--- EXERCISE MATERIALS Enclosed Below ---
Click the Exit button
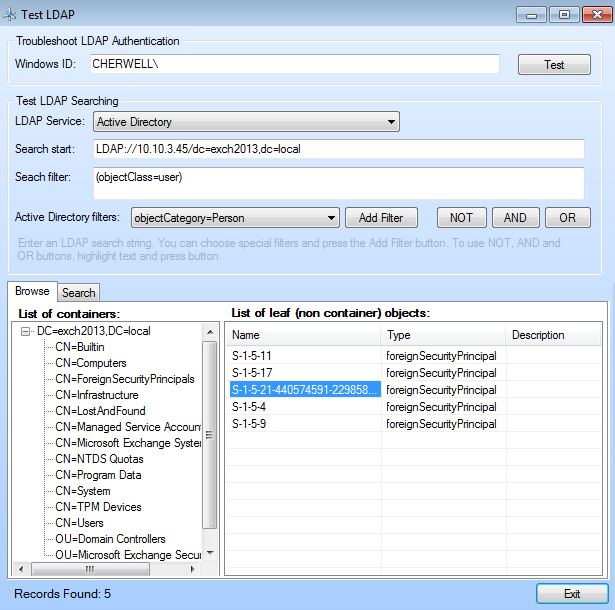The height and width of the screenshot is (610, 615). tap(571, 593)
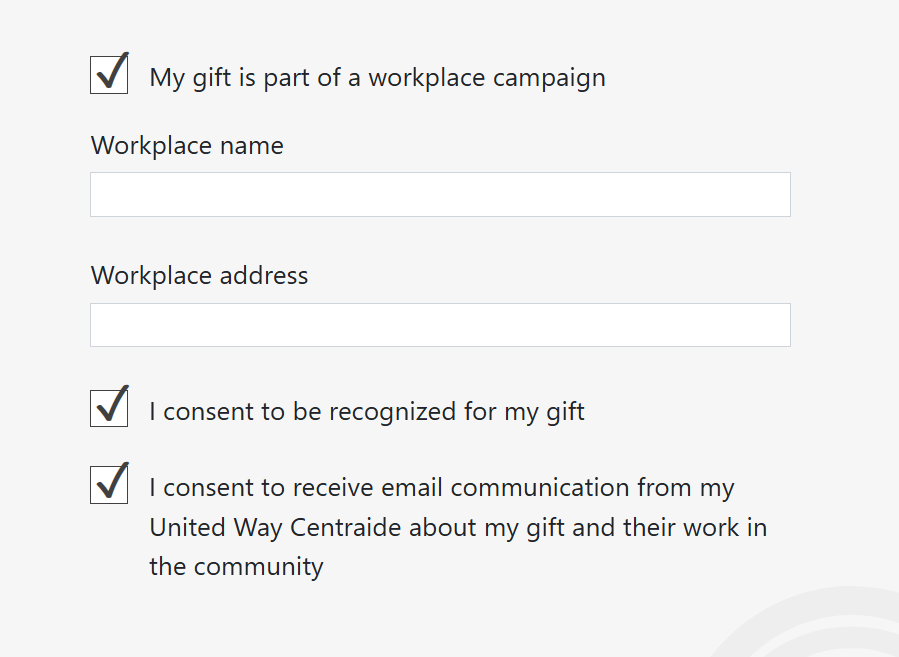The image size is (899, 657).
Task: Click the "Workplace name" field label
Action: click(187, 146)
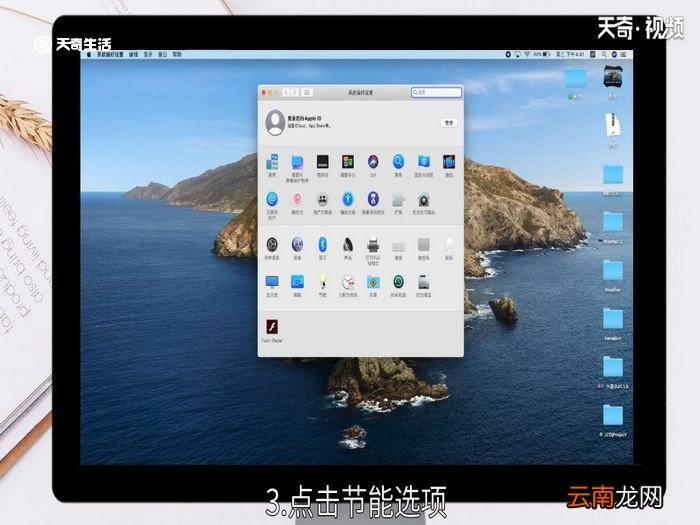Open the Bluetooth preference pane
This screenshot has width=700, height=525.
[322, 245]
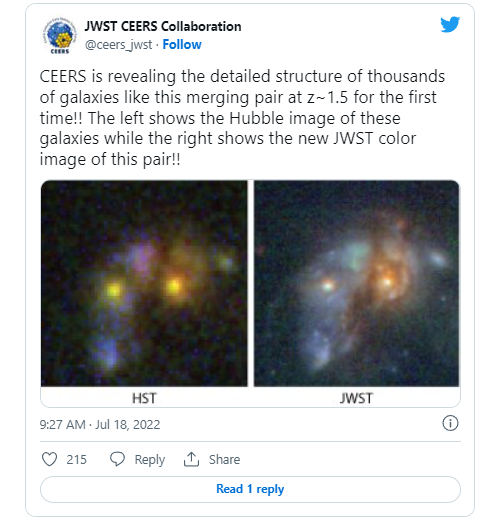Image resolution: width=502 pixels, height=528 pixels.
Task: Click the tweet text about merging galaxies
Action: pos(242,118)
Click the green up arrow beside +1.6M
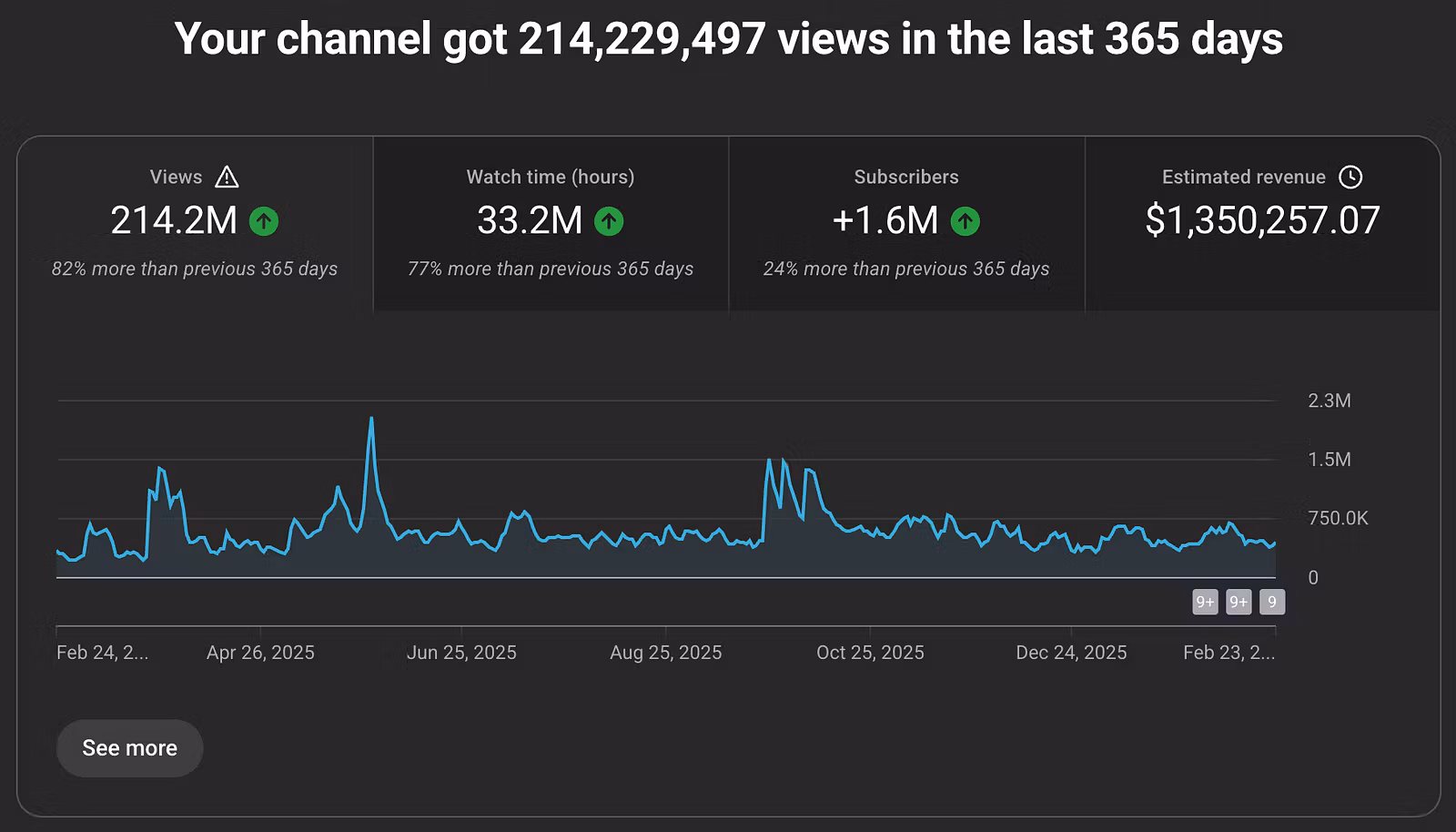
--- End of Enclosed EXERCISE MATERIALS ---
AIM OF THE TASK –
Copy out every entry above exactly. Leave the pictures out.

ANSWER TO THIS PROBLEM –
Click the Exit button
The height and width of the screenshot is (610, 615). tap(571, 593)
The image size is (899, 657).
Task: Click the "Workplace name" field label
Action: click(187, 146)
Open the Bluetooth preference pane
This screenshot has width=700, height=525.
[322, 245]
Image resolution: width=502 pixels, height=528 pixels.
Task: Click the tweet text about merging galaxies
Action: pos(242,118)
Click the green up arrow beside +1.6M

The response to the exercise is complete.